Here is my C# object :

public class Team
{
    public string Id { get; set; }
    public string TeamId { get; set; }
    public string TeamName { get; set; }
    public string BadgeSmall { get; set; }
    public string BadgeLarge { get; set; }
    public string TeamImage { get; set; }
    public string Formation { get; set; }
}

And here is my code where I am reading from the database and converting to my object :

public IEnumerable<Team> GetTeams()
    {
        List<Team> model = new List<Team>();
        var teams = mongoDatabase.GetCollection("Teams").FindAll().AsEnumerable();

        model = (from team in teams
                 select new Team
                 {
                     Id = team["_id"].AsString,
                     TeamId = team["TeamId"].AsString,
                     TeamName = team["TeamName"].AsString,
                     BadgeSmall = team["BadgeSmall"].AsString,
                     BadgeLarge = team["BadgeLarge"].AsString,
                     TeamImage = team["TeamImage"].AsString,
                     Formation = team["Formation"].AsString,
                 }).ToList();
        return model;
    }

But the error I get is as follows :

Unable to cast object of type 'MongoDB.Bson.BsonObjectId' to type 'MongoDB.Bson.BsonString'.

It is a simple beginner's question but a bit of googling has not given me a working answer. How do I convert the BsonObjectId to a string, or am I going about this the wrong way?

EDIT :

This is the solution I went with, which is partly taken from the answer by mnemosyn:

[BsonId]
[BsonRepresentation(BsonType.ObjectId)]
public string Id { get; set; }

public MongoCursor<Team> GetTeams()
        {
            MongoCursor<Team> m = mongoDatabase.GetCollection<Team>("Teams").FindAll();

            return m;
        }

Solution

  • Well, your Id is a string. Whether that is a good idea is a matter of philosophy almost. I don't think that it makes sense to be independent of the database since your data structure will be tied to the database anyway.
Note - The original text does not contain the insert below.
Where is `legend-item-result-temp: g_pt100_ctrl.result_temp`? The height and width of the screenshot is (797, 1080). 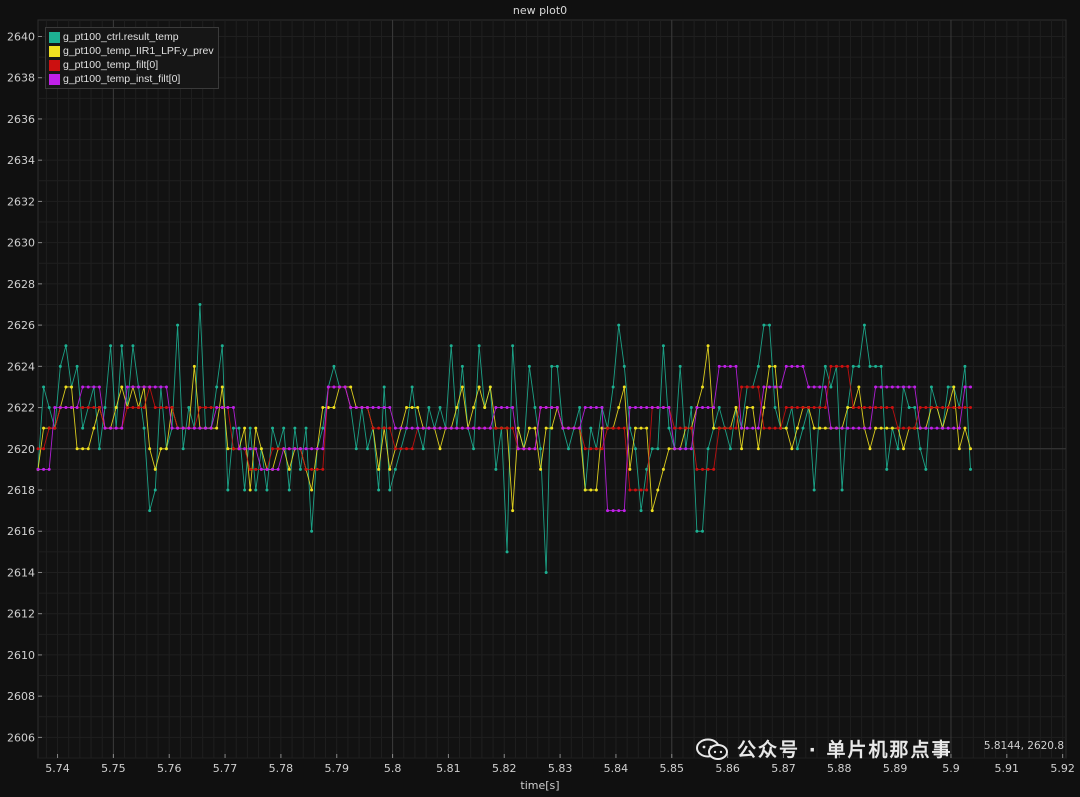
legend-item-result-temp: g_pt100_ctrl.result_temp is located at coordinates (132, 37). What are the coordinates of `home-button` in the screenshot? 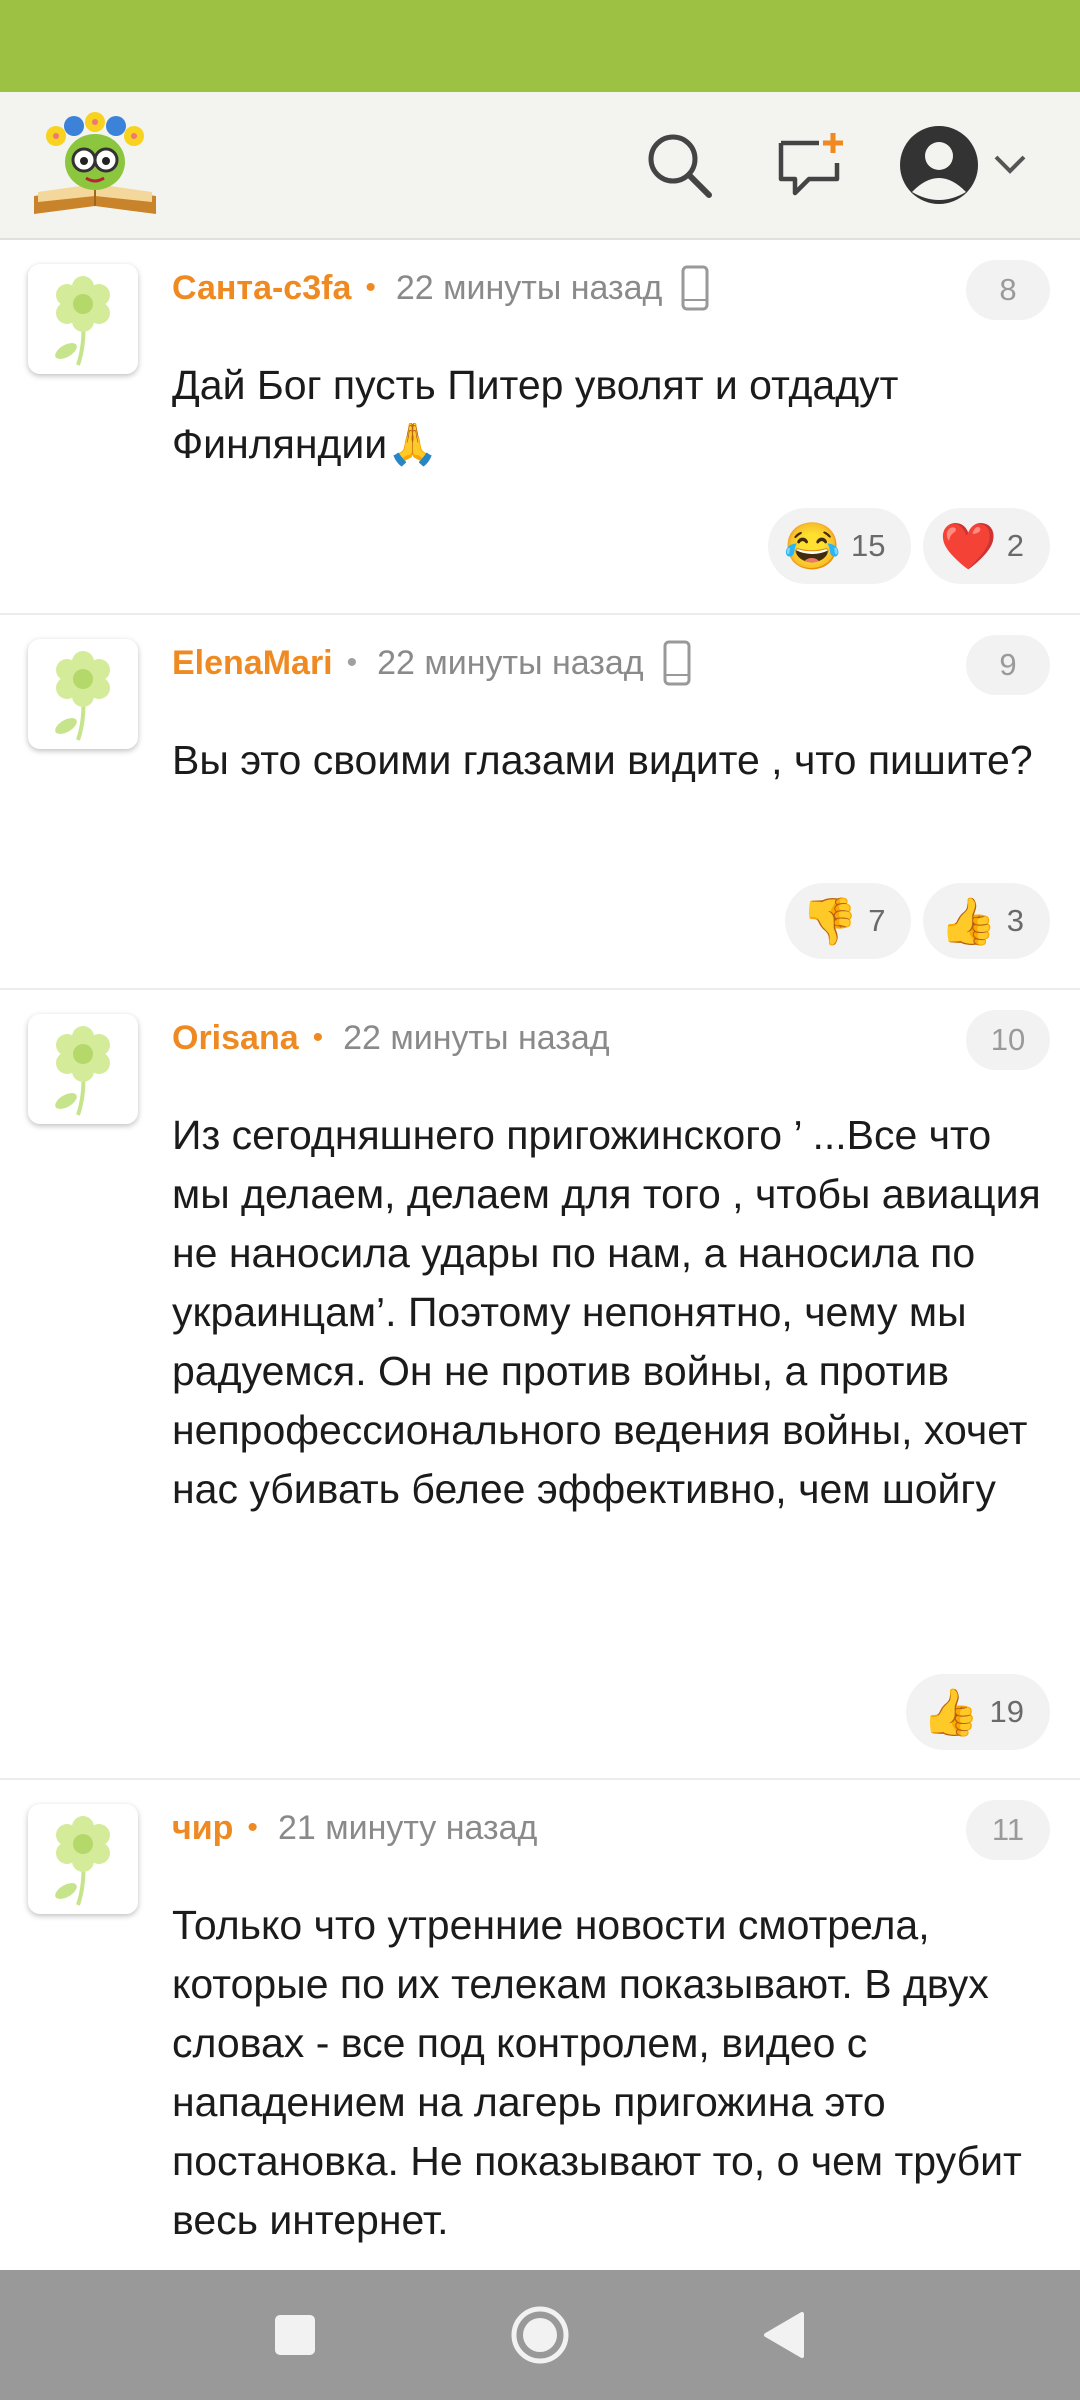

    MongoDB will try to instantiate objects of type Team, so, there's no need to manually map all the data to instances of Team - the Mongo driver does that for you. This code should do it:

    public class Team
    {
        public ObjectId Id { get; set; }
        public string TeamId { get; set; }
        public string TeamName { get; set; }
        public string BadgeSmall { get; set; }
        public string BadgeLarge { get; set; }
        public string TeamImage { get; set; }
        public string Formation { get; set; }
    }
    
    public MongoCursor<Team> GetTeams()
    {
        return mongoDatabase.Provider.GetCollection<Team>("Teams").FindAll();
    }
    

    Note that I'm retuning a MongoCursor, not an IEnumerable. That is somewhat obtrusive, because it makes large parts of the code depend on the MongoDB driver, but bear in mind that the two following statements will have VERY different performance characteristics:

    MongoCursor<Team> teams = GetTeams();
    
    // asks MongoDB for the count(), takes milliseconds:
    teams.Count(); 
    
    // calls the IEnumerable extensions method and will actually 
    // deserialize every Team object in the database(!), taking milliseconds
    // per batch of teams. On a large collection, this can take hours:
    ((IEnumerable)teams).Count();
    

    Hence, returning IEnumerable<> can have adverse effects on your performance. Be sure you known what method you're calling.